Margaret George Shello was an Assyrian female fighter who joined the Kurdish guerrillas in their fight against the Iraqi governments in the 1960s.
She joined the ranks of Peshmerga at the age of 20 in 1960, and quickly asserted herself among her male comrades and was given a leading position in important battles such as the battle of Zawita Valley. Circumstances that lead to her early death are still disputed. Most Assyrian organisation believe that she was assassinated by the Kurdish leadership which feared her influence and ethnicity, while the Kurds maintain that she was murdered by a jealous lover after she rejected his marriage offer.
http://en.wikipedia.org/wiki/Margaret_George_Shello

Margaret George, an Iraqi Assyrian Christian, joined the Kurdish resistance movement in Northern Iraq in 1961 at the age of 20. One of the first female rebels in the history of the Kurdish resistance, she quickly asserted herself as a capable fighter, commanding at the head of an otherwise all-male unit.
Within just a few years she became a legendary hero figure whose military exploits, bravery and leadership in the isolated mountain passes of Northern Iraq echoed throughout all of Kurdistan. Iraqi Kurdish leaders deftly transformed her into a local version of Joan of Arc and handed out portraits of her to the peshmerga rank-and-file who carried her photos into battle in the manner of a talisman.

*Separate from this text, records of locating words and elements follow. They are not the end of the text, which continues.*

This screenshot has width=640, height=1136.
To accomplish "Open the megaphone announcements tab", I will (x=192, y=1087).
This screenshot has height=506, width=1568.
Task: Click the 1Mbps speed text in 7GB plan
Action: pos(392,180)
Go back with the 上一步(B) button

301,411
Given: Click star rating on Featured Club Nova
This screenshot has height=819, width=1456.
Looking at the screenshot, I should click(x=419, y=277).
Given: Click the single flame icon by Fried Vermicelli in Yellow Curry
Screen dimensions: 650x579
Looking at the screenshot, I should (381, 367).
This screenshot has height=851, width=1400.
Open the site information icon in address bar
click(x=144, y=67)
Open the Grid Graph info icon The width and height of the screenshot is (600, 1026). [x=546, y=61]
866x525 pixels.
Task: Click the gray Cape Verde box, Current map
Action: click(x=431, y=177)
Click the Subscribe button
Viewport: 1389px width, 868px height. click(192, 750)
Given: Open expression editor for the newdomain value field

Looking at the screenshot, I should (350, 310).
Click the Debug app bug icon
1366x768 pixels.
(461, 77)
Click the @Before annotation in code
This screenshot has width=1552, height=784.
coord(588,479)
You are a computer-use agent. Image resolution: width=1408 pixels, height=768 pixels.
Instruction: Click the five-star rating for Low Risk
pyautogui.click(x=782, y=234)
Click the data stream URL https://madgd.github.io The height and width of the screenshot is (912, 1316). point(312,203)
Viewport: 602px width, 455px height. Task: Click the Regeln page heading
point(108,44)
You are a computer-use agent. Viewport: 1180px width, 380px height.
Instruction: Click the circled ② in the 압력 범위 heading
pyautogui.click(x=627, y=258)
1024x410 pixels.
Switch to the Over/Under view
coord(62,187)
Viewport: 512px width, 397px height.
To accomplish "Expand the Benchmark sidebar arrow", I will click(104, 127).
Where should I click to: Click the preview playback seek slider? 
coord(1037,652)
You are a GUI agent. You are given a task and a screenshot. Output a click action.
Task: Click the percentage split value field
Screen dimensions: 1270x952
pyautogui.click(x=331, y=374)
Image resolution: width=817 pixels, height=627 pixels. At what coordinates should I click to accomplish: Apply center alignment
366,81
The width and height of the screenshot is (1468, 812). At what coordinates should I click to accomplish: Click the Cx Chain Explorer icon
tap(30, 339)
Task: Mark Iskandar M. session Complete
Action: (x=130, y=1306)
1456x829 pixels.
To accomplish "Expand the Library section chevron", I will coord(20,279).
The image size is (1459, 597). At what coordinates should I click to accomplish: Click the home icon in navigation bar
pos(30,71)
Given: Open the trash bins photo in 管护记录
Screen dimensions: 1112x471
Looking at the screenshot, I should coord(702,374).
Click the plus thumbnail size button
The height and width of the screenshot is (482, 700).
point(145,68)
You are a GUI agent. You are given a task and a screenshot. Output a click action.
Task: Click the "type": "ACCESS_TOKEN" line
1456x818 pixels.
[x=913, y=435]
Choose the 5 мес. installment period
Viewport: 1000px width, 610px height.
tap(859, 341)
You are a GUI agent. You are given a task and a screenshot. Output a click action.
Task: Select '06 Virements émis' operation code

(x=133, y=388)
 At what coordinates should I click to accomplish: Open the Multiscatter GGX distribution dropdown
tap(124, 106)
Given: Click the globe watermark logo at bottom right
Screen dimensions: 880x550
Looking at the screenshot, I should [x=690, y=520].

“Margaret liked people to buy photographs so they knew she was a peshmerga and so that other women would go to the mountains like her,” says Zaher Rashid, George’s portraitist, who photographed her at his studio in the town of Qala Diza, near the border with Iran.
Accounts of Margaret’s life - and death - are sketchy at best. Depending on which version you believe, she is said to have met her end in 1969, after many difficult battles, either at the hands of a jealous lover, or the rebel Kurd leadership, the latter of which viewed her popularity and Assyrian nationalism as a threat to their interests and designs.
To this day, Margaret George remains famous among Assyrians and Kurds and some Kurdish fighters still carry photographs of her.